Res Pública

Ideas y propuestas respecto a cuestiones políticas y sociales. En busca de "masa crítica" para encontrar consensos.

Friday, January 12, 2007

Elogio de la intolerancia

Se tolera aquello que es desagradable hasta un incierto punto. Incierto porque suele ser muy subjetivo, determinado por el umbral de los propios sentidos, recuerdos o pautas culturales.

Si el origen del desagrado es físico, frunciremos la nariz o entrecerraremos los ojos, tratando de evitar el lugar o irnos lo más rápido posible. Si no hubiera caso, por estar cerca de donde debemos permanecer, nos acostumbraremos hasta aquel punto en que ejerceremos alguna acción para acabar con la causa.

¿Pero qué pasa cuando el rechazo es de tipo moral, ético o social?

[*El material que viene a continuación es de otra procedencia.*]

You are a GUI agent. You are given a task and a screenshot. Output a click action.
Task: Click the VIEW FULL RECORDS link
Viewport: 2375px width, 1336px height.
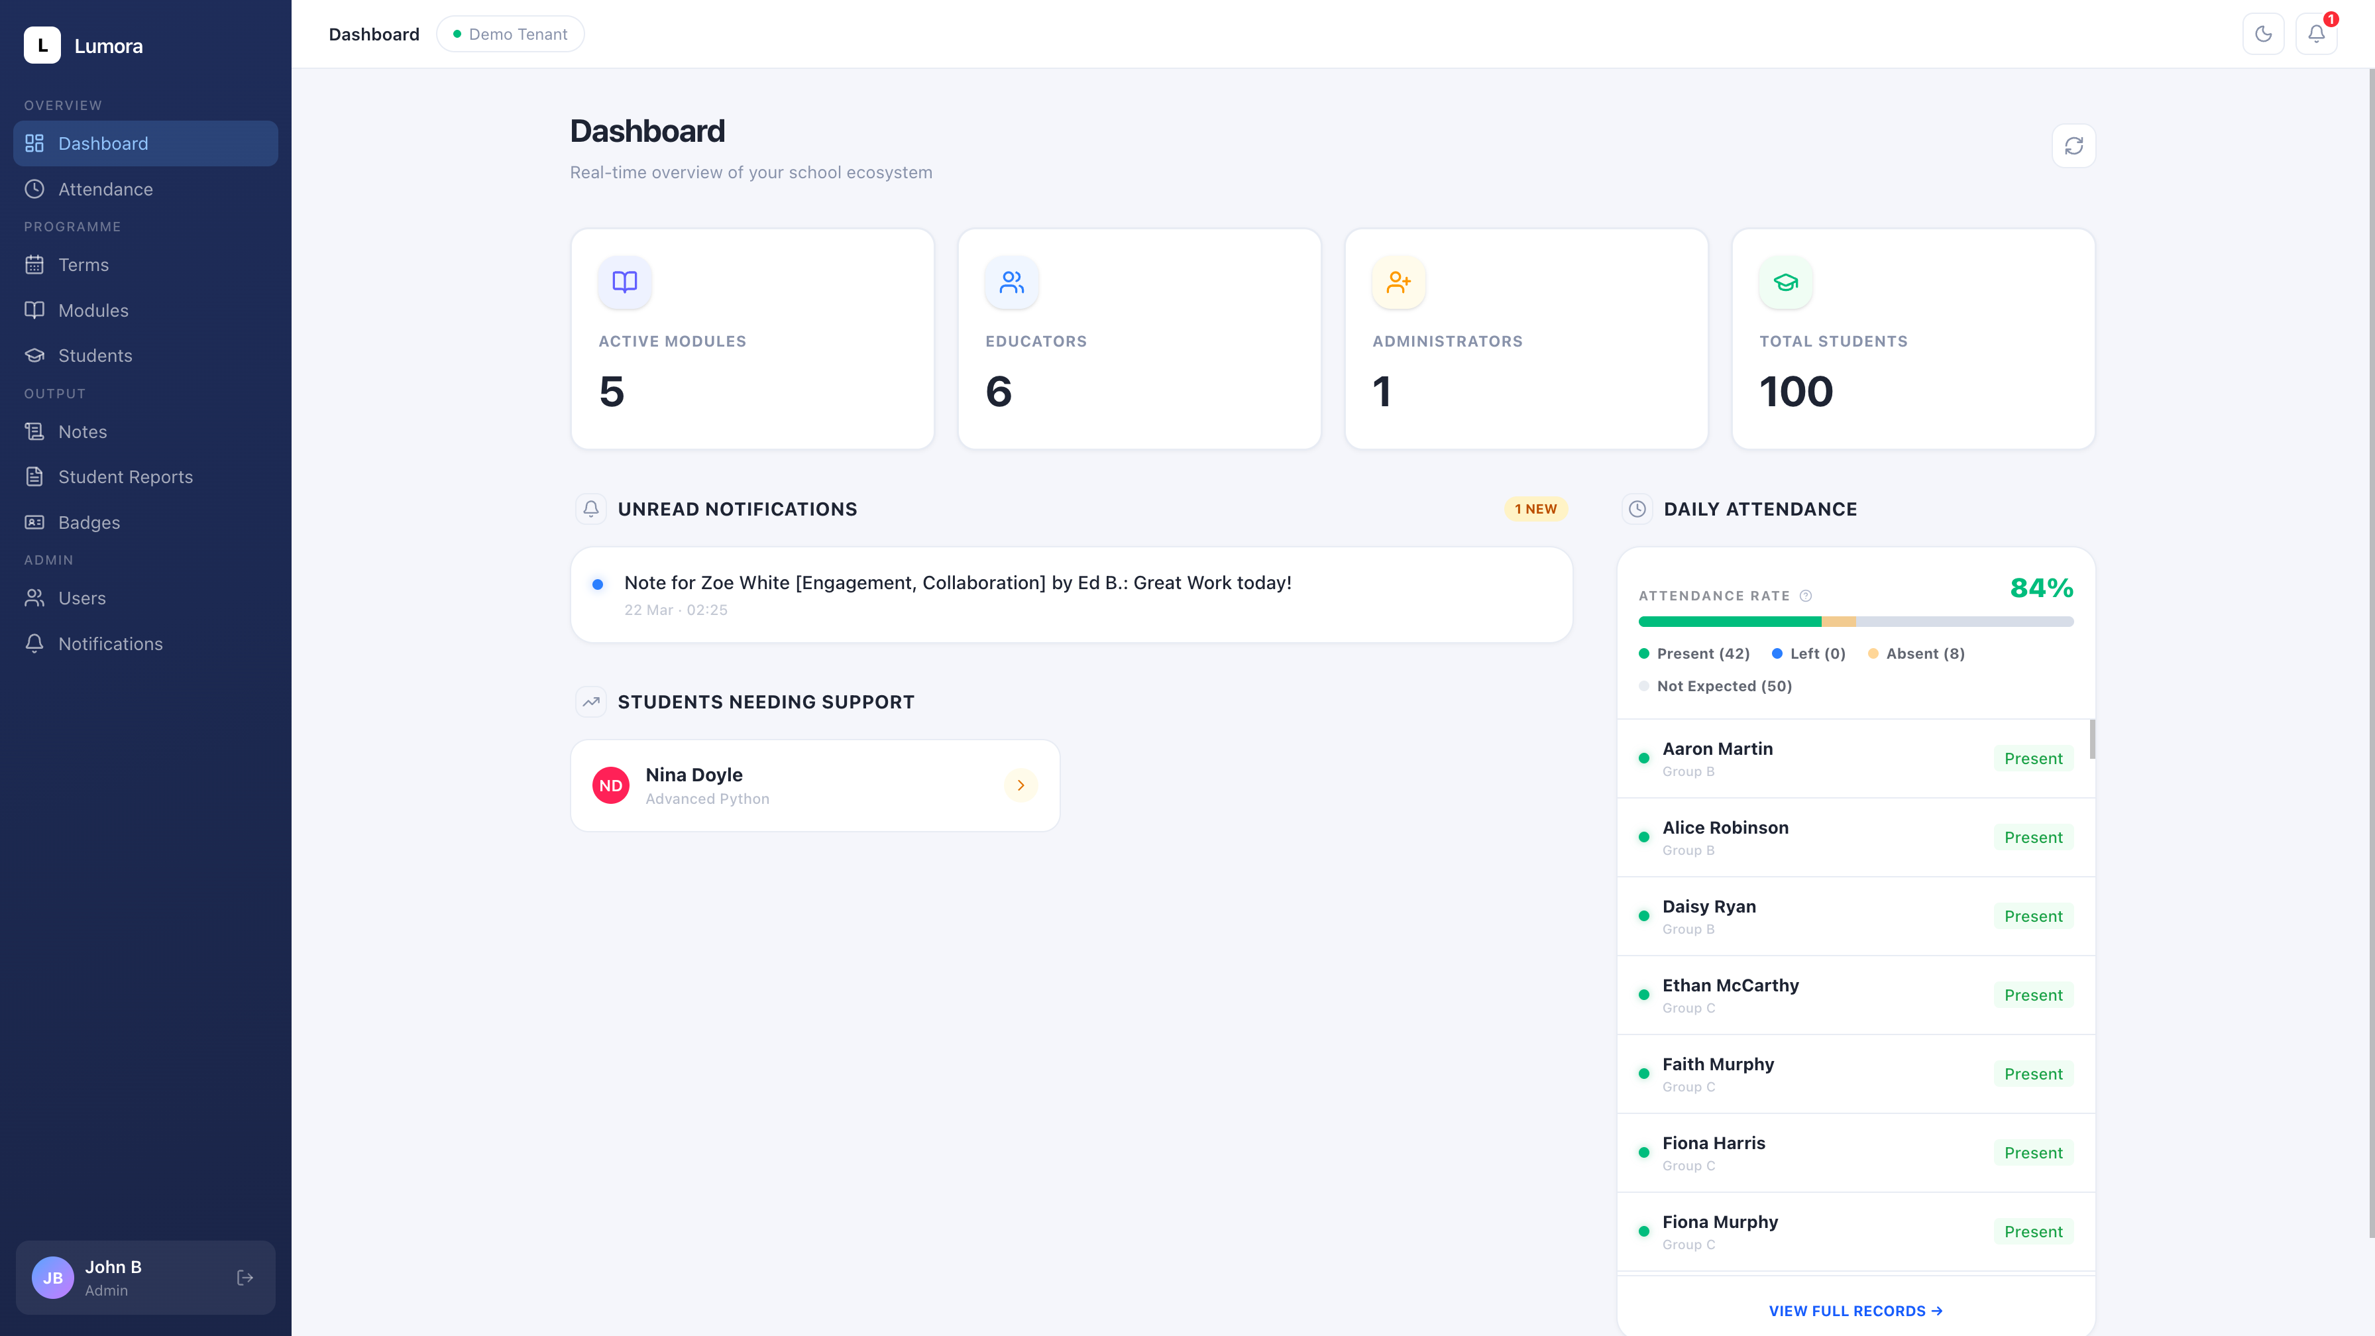1856,1310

Tendremos que hablar de personas, con lo cual las posibilidades de rechazo generalmente tienen un límite. Decimos generalmente por cuanto hay ideologías extremas que llegan a proponer hasta la eliminación de las personas o grupos execrados.

Dejando de lado las posturas extremas, asumamos como un valor la convivencia en la diversidad. Esto implica costumbres, ritos, creencias, normas, muchas de las cuales pueden estar en oposición radical con las nuestras. Los fenómenos migratorios han acentuado la emergencia de situaciones en que grupos minoritarios se incorporan a las sociedades establecidas, pero también el planteo es aplicable a grupos escindidos del propio cuerpo por cuestiones religiosas o por sostener valores cuestionados por las mayorías.

Ante estas situaciones se ha impuesto la idea de “tolerancia” y “multiculturalismo” como un valor civilizado acorde con la conciencia bienpensante urbana. Este principio puede entenderse como una aceptación acrítica de cualquier costumbre de otros pueblos, hasta un límite fijado generalmente en la comisión de delitos. Sería lo que se ha dado en llamar “posiciones políticamente correctas”, que tienden a que no se ofendan los “otros”.

Pero cuanto mejor que tolerar es respetar. El problema es que el respeto se obtiene cuando existe al menos comprensión por los valores extraños y no se perciben como un peligro para los valores propios. Con esta aproximación excluimos cualquier tipo de creencia o dogmatismo que pretenda imponerse por fuerza física o legal.

La cuestión se pone tensa cuando vemos que la fuerza se aplica entre los propios miembros del grupo cuestionado. ¿Intervenimos o no?

Tal vez la respuesta esté en la fuerza de las propias convicciones. Nuestra cultura es resultante de un proceso evolutivo que fue modelando la visión del mundo en un continuo de resolución de contradicciones entre normas, intereses, mandatos, gustos, nunca unidireccional pero con algunas líneas rectoras que se han arraigado por ser inclusivas, respetuosas de las individualidades, promotoras de las potencialidades humanas.

Si consideramos que son progresos que mejoran las condiciones de las personas y de las sociedades que los consagran y no dádivas o concesiones la universalización de la educación, el ejercicio del derecho de decisión de las mujeres, la protección de los disminuidos físicos y mentales, la igualdad de oportunidades independientemente de las condiciones particulares de origen, es totalmente lógico que promovamos su imperio a toda la humanidad.

Por contraposición, si consideramos aberrantes la esclavitud, la ablación de órganos, la reducción a servidumbre, los sacrificios humanos, la tortura, el abandono de los desvalidos y cuantas prácticas infamantes conozcamos, es legítimo en primer lugar evitar que suceda en nuestro entorno social inmediato, luego, otorgar protección y asilo a quien lo sufra en otras sociedades y por fin, promover la aceptación de estos valores por quienes aún no los disfrutan.

Habrá inevitables discusiones puntuales respecto de la pertinencia de las medidas concretas a aplicar en cada caso, lo cual permite el debate de ideas, erradicar prejuicios, ponderar diferentes alternativas, evaluar el real impacto de las situaciones respecto de quienes la sufren, etc.

En estos términos, la intolerancia es bienvenida.